Amikacin Sulfate

AMIKACIN SULFATE- amikacin sulfate injection, solution
Heritage Pharmaceuticals Inc. d/b/a Avet Pharmaceuticals Inc.

To reduce the development of drug-resistant bacteria and maintain the effectiveness of the amikacin and other antibacterial drugs, amikacin should be used only to treat or prevent infections that are proven or strongly suspected to be caused by bacteria.


Patients treated with parenteral aminoglycosides should be under close clinical observation because of the potential ototoxicity and nephrotoxicity associated with their use. Safety for treatment periods which are longer than 14 days has not been established.

Neurotoxicity, manifested as vestibular and permanent bilateral auditory ototoxicity, can occur in patients with preexisting renal damage and in patients with normal renal function treated at higher doses and/or for periods longer than those recommended. The risk of aminoglycoside-induced ototoxicity is greater in patients with renal damage. High frequency deafness usually occurs first and can be detected only by audiometric testing. Vertigo may occur and may be evidence of vestibular injury. Other manifestations of neurotoxicity may include numbness, skin tingling, muscle twitching and convulsions. The risk of hearing loss due to aminoglycosides increases with the degree of exposure to either high peak or high trough serum concentrations. Patients developing cochlear damage may not have symptoms during therapy to warn them of developing eighth-nerve toxicity, and total or partial irreversible bilateral deafness may occur after the drug has been discontinued.

Aminoglycoside-induced ototoxicity is usually irreversible.

Aminoglycosides are potentially nephrotoxic.
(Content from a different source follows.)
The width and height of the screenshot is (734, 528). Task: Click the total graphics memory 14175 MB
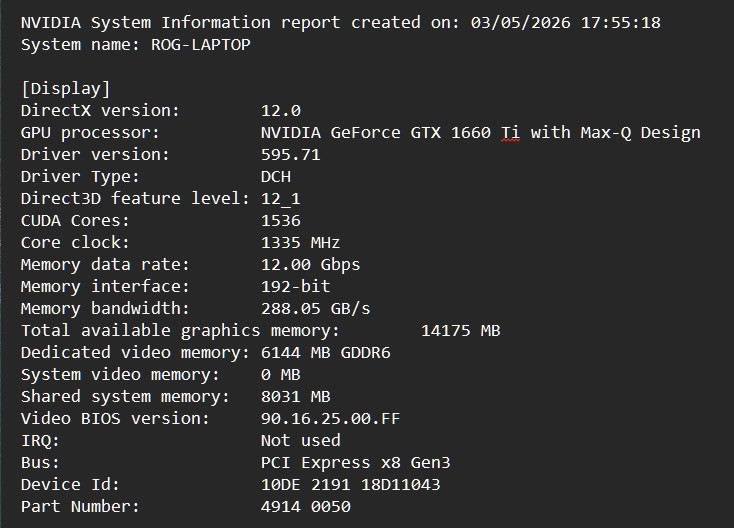pos(461,330)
The risk of nephrotoxicity is greater in patients with impaired renal function and in those who receive high doses or prolonged therapy.

Neuromuscular blockade and respiratory paralysis have been reported following parenteral injection, topical instillation (as in orthopedic and abdominal irrigation or in local treatment of empyema), and following oral use of aminoglycosides. The possibility of these phenomena should be considered if aminoglycosides are administered by any route, especially in patients receiving anesthetics, neuromuscular blocking agents such as tubocurarine, succinylcholine, decamethonium, or in patients receiving massive transfusions of citrate-anticoagulated blood. If blockage occurs, calcium salts may reverse these phenomena, but mechanical respiratory assistance may be necessary.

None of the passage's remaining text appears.